これは第10回でも説明していますが、要は複数の事業者が1つの鉄塔やアンテナ、基地局などを共用してエリアを広げるというもので、海外の多くの国ではすでに積極的に活用されています。

  • 次世代移動通信システム「5G」とは 第78回

    総務省「移動通信分野におけるインフラシェアリングに係る電気通信事業法及び電波法の適用関係に関するガイドライン」より。
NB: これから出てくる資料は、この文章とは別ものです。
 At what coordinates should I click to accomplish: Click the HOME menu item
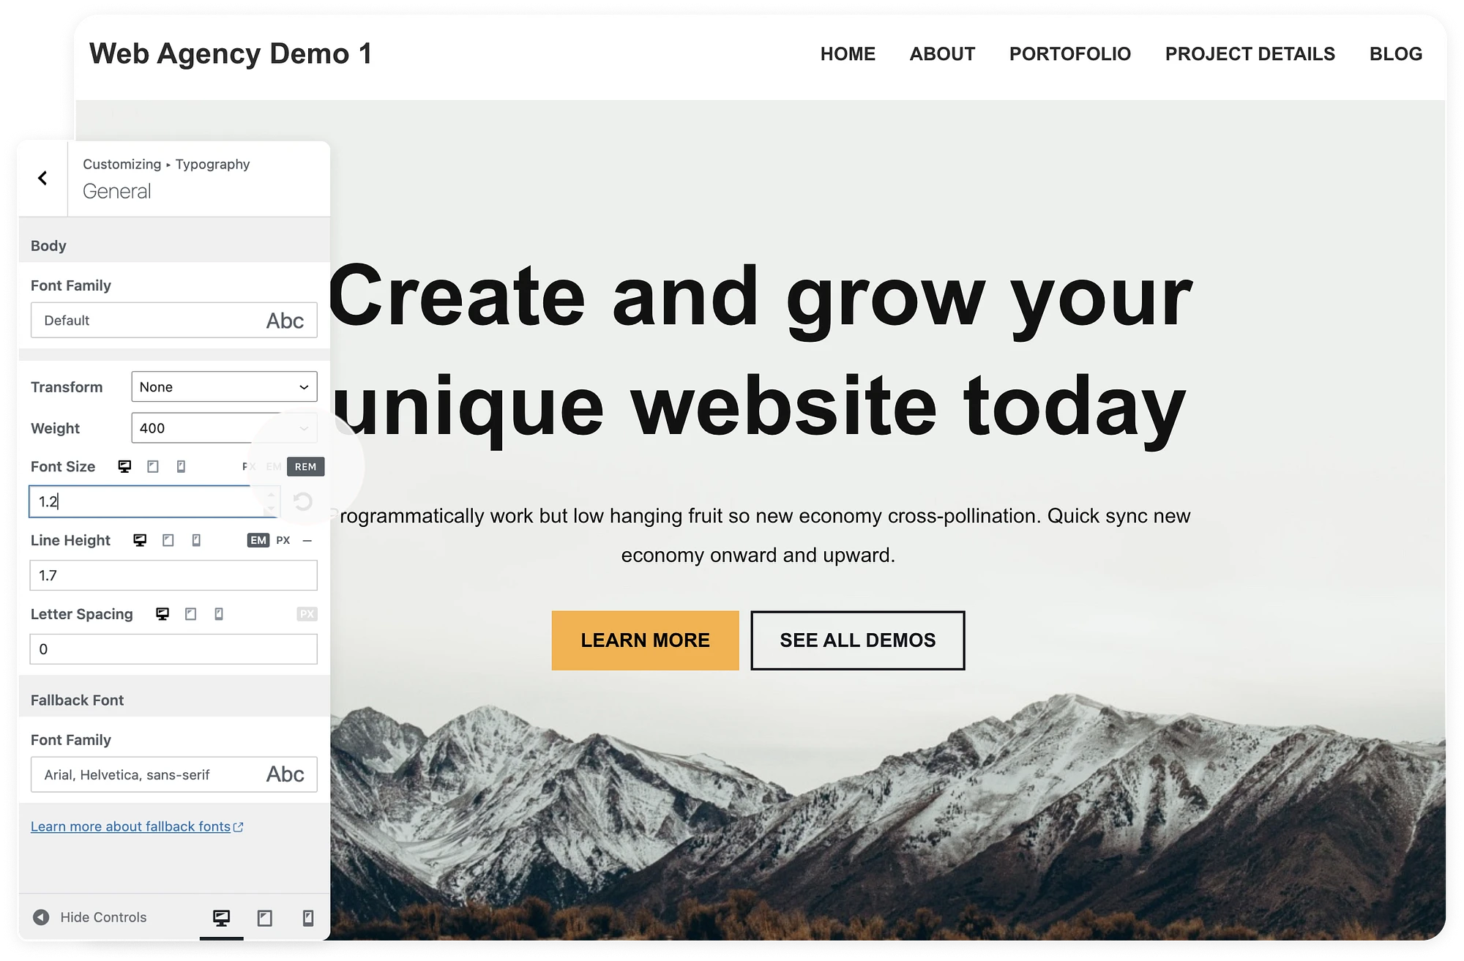(x=848, y=53)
インフラシェアリングは1つの鉄塔やアンテナなどを複数の事業者が共有する仕組みだ

実は国内でもインフラシェアリングはすでに活用されており、例えば大規模商業施設内や鉄道のトンネル内などは、設備を置く場所が限られるので複数の会社が個々にインフラ整備をするのは難しいことから、企業や団体が主導して複数企業のネットワークを共用できるようにしていることが多いのです。

代表的な例でいえば、地下鉄やトンネルなどのネットワークは、公益社団法人の移動通信基盤整備協会(JMCIA)が主導して整備が進められています。
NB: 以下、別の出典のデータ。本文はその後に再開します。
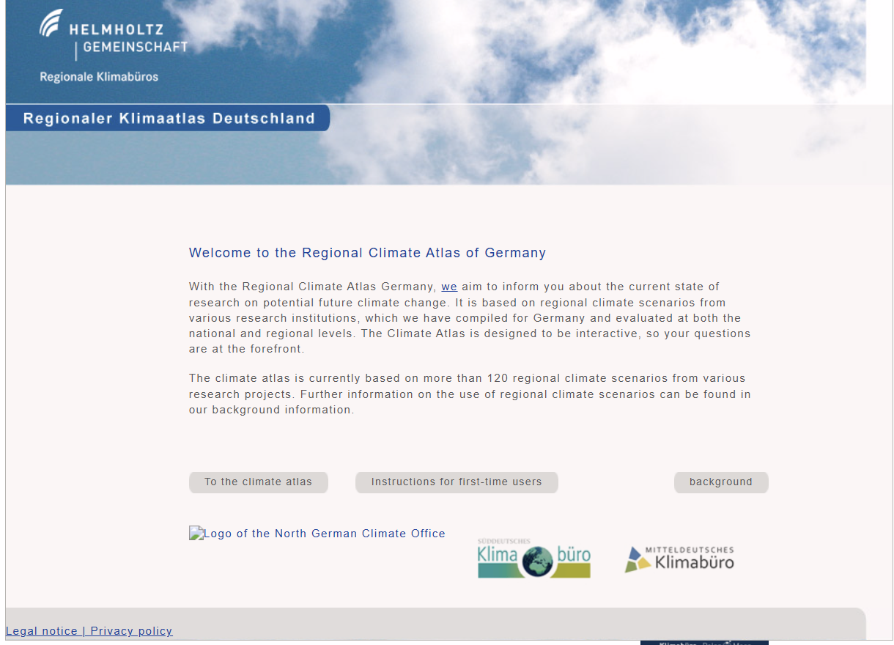The image size is (894, 645).
Task: Open the 'background' page
Action: pyautogui.click(x=720, y=482)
しかし、現在注目されているインフラシェアリングは、より具体的に言えば地方でのネットワーク整備におけるインフラシェアの活用です。

少子高齢化が進む日本では地方を主体に人口が大幅に減少している地域も多く、携帯電話会社が従来通りネットワーク整備を進めると採算が合わないという場所も増えているのです。
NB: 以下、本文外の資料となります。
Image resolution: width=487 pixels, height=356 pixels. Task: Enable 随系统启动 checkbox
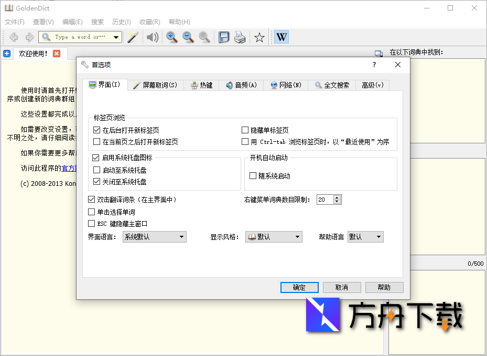pyautogui.click(x=252, y=175)
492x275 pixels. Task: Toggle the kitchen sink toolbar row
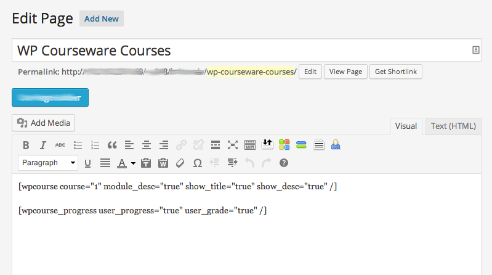(250, 145)
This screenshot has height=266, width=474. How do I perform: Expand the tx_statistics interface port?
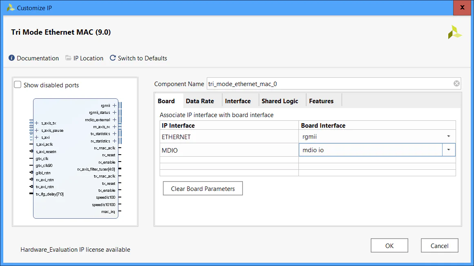[x=115, y=134]
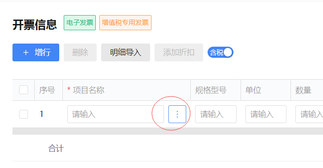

ですが政府は逆に、そうした地方にこそ5Gのネットワークを整備し、5GとIT技術の活用によって少子化の影響を補うサービスを実現することに力を入れています。とりわけ現在の岸田文雄氏が内閣総理大臣に就任し「デジタル田園都市国家構想」を掲げて以降は、地方でのネットワーク整備とIT技術の導入を重要視するようになっているのです。

携帯各社の負担を抑えながら地方での5Gエリア整備を加速するため、政府はインフラシェアリングの活用に積極的に動くようになりました。

実際、総務省は2018年に「移動通信分野におけるインフラシェアリングに係る電気通信事業法及び電波法の適用関係に関するガイドライン」を策定。以後もインフラシェアリングを活用しやすくするための改訂が進められています。

多数の鉄塔を確保するJTOWER、新たな参入の動きも

携帯電話会社側も、政府主導による料金引き下げによって経営に大きなダメージを受けていることもあって、インフラシェアリングには前向きな姿勢を見せています。KDDIとソフトバンクは2020年に、地方での5Gインフラシェアリングを進める合弁会社「5G JAPAN」の設立を発表しています。

しかし、より大きな動きとなったのがNTTドコモです。それは2022年3月25日、インフラシェアリング事業を手掛けるJTOWERに、NTTドコモが保有する最大6002基の鉄塔を譲渡すると発表したことです。

  • 次世代移動通信システム「5G」とは 第78回

    NTTドコモは2022年3月に、最大で6002基もの鉄塔をJTOWERに譲渡すると発表、自前でのエリア整備からインフラシェアリングの活用へと方針を大きく転換している。写真は譲渡対象の鉄塔イメージ(プレスリリースより)

それ以前にもJTOWERは、NTT西日本、NTT東日本からも鉄塔を取得。インフラシェアリングに活用する鉄塔の取得に積極的な動きを見せているのです。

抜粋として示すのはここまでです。